=== Begin Enclosure ===

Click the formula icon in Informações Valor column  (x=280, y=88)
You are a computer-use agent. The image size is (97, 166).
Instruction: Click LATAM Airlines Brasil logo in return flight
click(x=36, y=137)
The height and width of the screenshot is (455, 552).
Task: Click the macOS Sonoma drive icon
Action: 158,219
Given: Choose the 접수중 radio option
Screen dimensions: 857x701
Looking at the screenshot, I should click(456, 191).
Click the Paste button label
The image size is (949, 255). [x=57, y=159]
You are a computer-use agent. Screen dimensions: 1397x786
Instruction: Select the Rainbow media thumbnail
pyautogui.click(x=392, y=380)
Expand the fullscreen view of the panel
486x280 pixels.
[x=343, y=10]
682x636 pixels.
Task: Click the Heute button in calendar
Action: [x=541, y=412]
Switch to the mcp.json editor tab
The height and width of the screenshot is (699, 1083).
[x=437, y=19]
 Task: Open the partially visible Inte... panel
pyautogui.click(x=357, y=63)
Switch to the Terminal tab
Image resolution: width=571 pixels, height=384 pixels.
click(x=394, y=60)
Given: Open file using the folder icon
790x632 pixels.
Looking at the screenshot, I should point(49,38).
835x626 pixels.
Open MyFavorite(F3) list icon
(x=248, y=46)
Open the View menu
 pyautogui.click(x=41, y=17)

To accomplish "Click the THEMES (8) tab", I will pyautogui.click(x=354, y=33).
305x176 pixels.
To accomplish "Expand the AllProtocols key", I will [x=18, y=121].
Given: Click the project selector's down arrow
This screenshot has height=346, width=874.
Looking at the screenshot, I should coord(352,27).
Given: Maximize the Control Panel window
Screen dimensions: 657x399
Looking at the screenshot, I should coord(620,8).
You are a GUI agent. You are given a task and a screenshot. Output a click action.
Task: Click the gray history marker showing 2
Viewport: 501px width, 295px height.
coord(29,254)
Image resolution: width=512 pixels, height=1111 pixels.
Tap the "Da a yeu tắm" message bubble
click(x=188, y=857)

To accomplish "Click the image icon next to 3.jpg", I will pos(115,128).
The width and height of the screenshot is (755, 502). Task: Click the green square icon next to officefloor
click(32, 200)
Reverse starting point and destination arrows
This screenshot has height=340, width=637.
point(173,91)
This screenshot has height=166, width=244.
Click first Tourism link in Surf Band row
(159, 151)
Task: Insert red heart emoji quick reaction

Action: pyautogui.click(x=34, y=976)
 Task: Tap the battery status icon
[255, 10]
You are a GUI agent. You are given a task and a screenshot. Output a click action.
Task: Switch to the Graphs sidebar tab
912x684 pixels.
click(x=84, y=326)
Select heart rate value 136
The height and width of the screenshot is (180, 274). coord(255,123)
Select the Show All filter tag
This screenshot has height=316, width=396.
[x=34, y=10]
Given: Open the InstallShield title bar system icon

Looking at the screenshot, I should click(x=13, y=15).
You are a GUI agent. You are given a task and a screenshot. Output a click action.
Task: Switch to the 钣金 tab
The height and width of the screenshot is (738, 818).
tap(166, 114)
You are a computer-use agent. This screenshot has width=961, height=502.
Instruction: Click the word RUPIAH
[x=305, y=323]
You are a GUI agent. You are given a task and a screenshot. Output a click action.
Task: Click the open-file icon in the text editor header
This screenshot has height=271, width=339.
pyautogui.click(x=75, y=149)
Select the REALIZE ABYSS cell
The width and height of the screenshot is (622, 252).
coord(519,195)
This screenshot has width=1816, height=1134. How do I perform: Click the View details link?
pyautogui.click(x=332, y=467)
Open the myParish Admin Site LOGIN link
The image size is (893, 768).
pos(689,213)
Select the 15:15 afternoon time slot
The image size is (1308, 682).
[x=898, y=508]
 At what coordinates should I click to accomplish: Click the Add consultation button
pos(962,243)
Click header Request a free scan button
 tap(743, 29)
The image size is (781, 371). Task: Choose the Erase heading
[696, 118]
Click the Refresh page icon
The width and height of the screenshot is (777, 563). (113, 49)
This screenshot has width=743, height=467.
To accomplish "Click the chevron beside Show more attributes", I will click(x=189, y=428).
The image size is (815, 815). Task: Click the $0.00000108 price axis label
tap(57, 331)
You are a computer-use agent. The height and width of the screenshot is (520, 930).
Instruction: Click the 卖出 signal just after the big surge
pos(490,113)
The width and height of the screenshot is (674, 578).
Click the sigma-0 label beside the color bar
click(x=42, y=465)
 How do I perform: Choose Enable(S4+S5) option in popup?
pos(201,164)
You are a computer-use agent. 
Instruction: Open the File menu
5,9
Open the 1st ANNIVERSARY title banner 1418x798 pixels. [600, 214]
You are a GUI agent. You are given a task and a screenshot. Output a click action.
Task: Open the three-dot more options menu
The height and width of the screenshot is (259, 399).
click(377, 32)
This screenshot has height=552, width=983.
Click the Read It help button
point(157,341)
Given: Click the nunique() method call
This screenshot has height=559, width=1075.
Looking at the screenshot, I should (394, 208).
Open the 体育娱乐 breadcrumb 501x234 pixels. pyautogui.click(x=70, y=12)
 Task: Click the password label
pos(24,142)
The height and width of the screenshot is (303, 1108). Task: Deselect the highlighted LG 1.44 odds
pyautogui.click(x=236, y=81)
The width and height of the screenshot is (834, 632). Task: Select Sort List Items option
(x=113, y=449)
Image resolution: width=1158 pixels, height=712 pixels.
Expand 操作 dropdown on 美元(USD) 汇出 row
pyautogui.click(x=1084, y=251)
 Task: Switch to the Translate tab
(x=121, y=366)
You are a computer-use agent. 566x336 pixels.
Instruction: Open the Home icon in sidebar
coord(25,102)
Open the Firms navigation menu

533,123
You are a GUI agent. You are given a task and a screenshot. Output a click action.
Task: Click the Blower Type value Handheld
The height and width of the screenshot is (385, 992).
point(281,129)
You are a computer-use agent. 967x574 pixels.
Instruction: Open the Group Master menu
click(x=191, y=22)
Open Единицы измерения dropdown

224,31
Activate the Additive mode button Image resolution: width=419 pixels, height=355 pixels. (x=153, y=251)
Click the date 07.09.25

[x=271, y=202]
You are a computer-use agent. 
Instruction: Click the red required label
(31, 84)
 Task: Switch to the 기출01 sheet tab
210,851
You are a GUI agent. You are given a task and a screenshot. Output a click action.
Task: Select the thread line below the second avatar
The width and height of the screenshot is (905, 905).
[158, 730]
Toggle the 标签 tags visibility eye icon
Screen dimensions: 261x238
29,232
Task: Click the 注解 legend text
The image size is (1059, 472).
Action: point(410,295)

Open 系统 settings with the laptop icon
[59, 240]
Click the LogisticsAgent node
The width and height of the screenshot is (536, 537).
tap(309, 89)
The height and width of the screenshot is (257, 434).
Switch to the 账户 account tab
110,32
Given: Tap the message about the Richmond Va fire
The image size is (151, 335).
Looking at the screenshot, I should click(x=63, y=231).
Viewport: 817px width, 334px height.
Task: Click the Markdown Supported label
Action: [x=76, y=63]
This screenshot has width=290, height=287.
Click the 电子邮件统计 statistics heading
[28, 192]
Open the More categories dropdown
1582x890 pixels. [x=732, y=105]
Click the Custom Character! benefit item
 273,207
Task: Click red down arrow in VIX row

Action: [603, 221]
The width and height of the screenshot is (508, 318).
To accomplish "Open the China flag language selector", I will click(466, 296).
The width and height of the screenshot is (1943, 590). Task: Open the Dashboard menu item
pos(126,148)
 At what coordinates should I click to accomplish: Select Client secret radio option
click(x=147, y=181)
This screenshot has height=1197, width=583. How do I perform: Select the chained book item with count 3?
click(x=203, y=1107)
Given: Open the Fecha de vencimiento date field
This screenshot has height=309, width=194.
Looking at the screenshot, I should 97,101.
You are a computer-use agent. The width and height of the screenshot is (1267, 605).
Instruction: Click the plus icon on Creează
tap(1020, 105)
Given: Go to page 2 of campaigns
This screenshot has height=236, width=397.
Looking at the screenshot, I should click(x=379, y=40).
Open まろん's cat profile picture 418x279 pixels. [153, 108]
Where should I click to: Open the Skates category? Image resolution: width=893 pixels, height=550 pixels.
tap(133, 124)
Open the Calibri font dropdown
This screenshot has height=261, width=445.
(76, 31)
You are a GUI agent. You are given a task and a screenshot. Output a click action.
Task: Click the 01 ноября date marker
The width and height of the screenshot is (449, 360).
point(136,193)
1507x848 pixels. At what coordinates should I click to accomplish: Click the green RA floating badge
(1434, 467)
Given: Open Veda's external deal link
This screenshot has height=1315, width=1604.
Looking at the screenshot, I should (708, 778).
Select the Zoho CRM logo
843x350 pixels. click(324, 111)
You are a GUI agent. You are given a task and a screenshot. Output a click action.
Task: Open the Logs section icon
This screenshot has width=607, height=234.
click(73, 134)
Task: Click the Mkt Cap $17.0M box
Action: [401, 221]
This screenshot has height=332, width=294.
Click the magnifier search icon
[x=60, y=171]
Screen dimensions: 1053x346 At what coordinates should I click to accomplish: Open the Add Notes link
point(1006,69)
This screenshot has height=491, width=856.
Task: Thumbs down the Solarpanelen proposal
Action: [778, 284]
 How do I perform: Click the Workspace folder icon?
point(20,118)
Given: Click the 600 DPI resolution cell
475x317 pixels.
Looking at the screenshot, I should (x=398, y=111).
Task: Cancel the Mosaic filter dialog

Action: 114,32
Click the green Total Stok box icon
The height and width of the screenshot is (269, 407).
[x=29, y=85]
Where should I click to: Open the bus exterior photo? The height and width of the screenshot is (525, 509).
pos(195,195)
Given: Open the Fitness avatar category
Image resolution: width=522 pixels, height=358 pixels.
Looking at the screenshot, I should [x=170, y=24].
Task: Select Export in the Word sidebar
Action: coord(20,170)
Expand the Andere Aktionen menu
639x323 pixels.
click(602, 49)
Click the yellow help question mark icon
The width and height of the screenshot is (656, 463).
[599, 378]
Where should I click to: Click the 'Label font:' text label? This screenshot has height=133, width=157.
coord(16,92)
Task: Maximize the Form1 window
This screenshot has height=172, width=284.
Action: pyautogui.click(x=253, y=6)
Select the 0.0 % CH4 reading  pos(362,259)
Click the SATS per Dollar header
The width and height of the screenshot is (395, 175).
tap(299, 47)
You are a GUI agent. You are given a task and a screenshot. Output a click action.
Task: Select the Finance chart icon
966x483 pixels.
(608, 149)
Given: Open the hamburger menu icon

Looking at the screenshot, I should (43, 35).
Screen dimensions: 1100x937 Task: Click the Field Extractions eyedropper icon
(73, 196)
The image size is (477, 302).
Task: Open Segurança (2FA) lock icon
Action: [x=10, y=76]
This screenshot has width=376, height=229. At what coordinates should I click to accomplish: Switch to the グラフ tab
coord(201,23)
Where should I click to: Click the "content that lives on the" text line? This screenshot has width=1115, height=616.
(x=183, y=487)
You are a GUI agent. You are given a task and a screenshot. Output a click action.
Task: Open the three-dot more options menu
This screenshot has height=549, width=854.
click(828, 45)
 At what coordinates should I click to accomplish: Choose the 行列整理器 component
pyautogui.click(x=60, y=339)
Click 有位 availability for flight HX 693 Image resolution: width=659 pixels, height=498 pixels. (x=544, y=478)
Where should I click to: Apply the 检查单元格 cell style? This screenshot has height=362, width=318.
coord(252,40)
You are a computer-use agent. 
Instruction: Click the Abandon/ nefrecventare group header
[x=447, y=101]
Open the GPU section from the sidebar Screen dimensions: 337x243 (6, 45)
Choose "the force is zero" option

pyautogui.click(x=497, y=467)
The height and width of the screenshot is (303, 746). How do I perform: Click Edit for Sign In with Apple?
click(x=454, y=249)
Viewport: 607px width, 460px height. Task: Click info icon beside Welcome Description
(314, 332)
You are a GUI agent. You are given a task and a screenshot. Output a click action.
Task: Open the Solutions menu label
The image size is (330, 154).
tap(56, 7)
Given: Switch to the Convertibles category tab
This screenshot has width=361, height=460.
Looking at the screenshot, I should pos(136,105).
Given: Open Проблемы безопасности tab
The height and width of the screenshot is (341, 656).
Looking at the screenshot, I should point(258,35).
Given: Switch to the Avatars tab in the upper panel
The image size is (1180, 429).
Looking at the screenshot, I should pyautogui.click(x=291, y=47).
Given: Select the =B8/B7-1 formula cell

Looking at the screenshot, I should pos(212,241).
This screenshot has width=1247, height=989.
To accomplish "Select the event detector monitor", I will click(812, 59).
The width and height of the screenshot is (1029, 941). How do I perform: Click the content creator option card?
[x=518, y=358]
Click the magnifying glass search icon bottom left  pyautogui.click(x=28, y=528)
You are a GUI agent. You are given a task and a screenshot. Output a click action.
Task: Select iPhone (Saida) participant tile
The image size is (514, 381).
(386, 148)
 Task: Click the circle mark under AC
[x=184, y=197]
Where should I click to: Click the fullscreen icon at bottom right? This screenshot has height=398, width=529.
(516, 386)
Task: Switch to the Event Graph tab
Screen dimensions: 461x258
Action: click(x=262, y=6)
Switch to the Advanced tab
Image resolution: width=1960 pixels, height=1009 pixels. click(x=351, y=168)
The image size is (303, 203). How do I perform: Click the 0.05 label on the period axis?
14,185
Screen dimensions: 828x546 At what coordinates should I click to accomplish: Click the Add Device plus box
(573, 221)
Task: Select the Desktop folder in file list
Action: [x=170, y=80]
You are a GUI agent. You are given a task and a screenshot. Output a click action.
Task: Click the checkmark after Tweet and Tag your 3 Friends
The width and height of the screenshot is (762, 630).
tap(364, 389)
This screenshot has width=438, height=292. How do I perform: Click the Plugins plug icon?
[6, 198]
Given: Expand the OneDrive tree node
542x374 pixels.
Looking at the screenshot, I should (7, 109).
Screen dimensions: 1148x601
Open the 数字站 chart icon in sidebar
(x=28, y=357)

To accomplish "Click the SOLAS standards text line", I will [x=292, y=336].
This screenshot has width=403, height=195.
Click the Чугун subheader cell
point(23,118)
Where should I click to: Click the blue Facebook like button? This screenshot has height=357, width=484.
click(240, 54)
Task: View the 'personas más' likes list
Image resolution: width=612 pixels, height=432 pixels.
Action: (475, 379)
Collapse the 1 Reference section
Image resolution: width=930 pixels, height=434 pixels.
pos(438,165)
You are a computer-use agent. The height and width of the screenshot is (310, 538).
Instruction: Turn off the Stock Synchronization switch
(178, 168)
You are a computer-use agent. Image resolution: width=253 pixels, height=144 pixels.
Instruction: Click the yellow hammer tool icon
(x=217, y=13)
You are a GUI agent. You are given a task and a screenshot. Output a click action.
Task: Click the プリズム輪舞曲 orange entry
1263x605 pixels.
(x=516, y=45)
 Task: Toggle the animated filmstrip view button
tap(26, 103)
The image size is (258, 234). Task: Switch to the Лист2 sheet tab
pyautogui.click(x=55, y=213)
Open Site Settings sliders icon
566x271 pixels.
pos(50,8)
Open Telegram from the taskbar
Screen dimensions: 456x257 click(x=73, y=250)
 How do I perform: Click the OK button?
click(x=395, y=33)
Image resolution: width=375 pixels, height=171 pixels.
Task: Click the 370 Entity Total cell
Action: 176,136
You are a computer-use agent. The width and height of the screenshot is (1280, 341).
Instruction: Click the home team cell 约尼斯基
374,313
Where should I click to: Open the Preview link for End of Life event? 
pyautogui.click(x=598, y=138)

=== End Enclosure ===

## TRY IT
The lines needed are the ones from the first line of the entries through the line that contains "Expand the fullscreen view of the panel", given again without any change.

## EXERCISE SOLUTION
Click the formula icon in Informações Valor column  (x=280, y=88)
You are a computer-use agent. The image size is (97, 166).
Instruction: Click LATAM Airlines Brasil logo in return flight
click(x=36, y=137)
The height and width of the screenshot is (455, 552).
Task: Click the macOS Sonoma drive icon
Action: 158,219
Given: Choose the 접수중 radio option
Screen dimensions: 857x701
Looking at the screenshot, I should click(456, 191).
Click the Paste button label
The image size is (949, 255). [x=57, y=159]
You are a computer-use agent. Screen dimensions: 1397x786
Instruction: Select the Rainbow media thumbnail
pyautogui.click(x=392, y=380)
Expand the fullscreen view of the panel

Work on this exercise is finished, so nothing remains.